As we reported in 2005:
On December 22, 2000, 15-year-old Michael Foradori Jr. walked into a Captain D’s seafood restaurant in Tupelo, Mississippi for dinner; while there, he started flirting with the girlfriend of one of the employees, which resulted in a shouting match. “‘This (employee) was kind of picking on him, he started threatening him, he even hit him with a wadded up paper,’ said Joey Langston, Foradori’s attorney.” (More on Langston at Point of Law, May 13.) A manager restored order by kicking everyone out of the restaurant; outside, a cook who clocked out for the evening got into an altercation with Foradori, and pushed him over a wall, breaking his neck and paralyzing him.

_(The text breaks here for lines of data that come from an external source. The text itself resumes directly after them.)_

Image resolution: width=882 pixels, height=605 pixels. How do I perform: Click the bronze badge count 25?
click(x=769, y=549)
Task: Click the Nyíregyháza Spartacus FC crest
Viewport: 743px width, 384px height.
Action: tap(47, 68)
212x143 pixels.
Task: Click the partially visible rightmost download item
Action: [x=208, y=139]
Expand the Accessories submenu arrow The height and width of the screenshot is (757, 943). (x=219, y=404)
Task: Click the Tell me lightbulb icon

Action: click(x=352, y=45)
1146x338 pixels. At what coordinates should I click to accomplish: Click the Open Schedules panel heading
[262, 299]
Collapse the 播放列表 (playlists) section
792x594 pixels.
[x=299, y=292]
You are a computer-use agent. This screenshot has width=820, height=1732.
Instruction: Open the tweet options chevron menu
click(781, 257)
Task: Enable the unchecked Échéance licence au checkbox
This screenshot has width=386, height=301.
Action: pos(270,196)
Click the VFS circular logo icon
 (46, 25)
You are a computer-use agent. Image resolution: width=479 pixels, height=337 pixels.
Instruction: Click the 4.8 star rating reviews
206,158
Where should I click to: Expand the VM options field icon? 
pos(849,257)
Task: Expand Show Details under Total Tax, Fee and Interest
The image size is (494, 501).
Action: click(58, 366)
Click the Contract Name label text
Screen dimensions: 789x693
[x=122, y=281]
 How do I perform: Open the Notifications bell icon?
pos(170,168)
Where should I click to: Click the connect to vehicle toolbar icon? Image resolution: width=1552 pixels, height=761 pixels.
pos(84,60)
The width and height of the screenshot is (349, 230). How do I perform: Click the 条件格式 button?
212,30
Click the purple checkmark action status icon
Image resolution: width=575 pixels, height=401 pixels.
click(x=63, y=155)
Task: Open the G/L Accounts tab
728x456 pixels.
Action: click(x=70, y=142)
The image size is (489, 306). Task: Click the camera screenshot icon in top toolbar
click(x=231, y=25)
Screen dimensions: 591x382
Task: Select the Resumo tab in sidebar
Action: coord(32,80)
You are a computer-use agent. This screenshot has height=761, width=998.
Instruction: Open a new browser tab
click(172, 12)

Langston has since pled guilty to bribing a state judge in a different case; he’ll have some money to comfort him when he leaves prison, as he obtained a $20.8 million verdict in the Foradori case on the theory that, if only the restaurant had better trained its cook not to sucker-punch customers half his size, Foradori wouldn’t have been paralyzed, presumably because the threat of being fired from a minimum-wage job would’ve done what criminal sanctions would not. (Captain D’s didn’t fire the cook, Garious Harris. It is unknown whether fear of race discrimination suits had anything to do with that. Captain D’s appears to have also suffered from some questionable tactical choices by their attorneys.) The Fifth Circuit has affirmed the verdict, its hands tied to some extent by ludicrous Mississippi state law and Erie. Folo commenters speculate on the means of Langston’s success.
We hadn’t previously mentioned that the parties also sued the contractor who built the wall.